Summarize the superalloy creep abstract below in two sentences.

**** SOURCE PASSAGE ****

Abstract
The effect of elastic driving force on the microstructural change of superalloys in the secondary creep stage is evaluated by elastic energy calculations with the concept of effective eigen strain where both lattice mismatch and creep strain are taken into account The elastic energy calculations indicates that the elastic state in the secondary creep stage is totally different to that in the initial one where the lattice misfit between γ and γ' phases is over accommodated along the [100] and [010] directions by creep deformation in the γ phase. The excess creep dislocations for the over accommodation are required so as to develop an internal stress field to prevent further creep deformations. The planer raft structure with the plane normal oriented to the [001] direction is unstable in the over accommodated state. The γ/γ' lamellar interfaces will be inclined to make a wavy raft structure of which elastic energy is lower than the ideal 001 planer raft structure.

**** DATASET SECTION ****

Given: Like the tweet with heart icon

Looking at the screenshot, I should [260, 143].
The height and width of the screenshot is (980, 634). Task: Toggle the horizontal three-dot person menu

****

_RESULT_
Elastic energy calculations that use an effective eigen strain, which accounts for both lattice mismatch and creep strain, show that in the secondary creep stage of superalloys, creep deformation in the γ phase over-accommodates the γ/γ' lattice misfit along the [100] and [010] directions, with excess creep dislocations developing an internal stress field that prevents further creep. In this over-accommodated state, a planar raft structure with its plane normal along [001] is unstable, so the γ/γ' lamellar interfaces will incline to form a wavy raft structure with lower elastic energy than the ideal planar raft.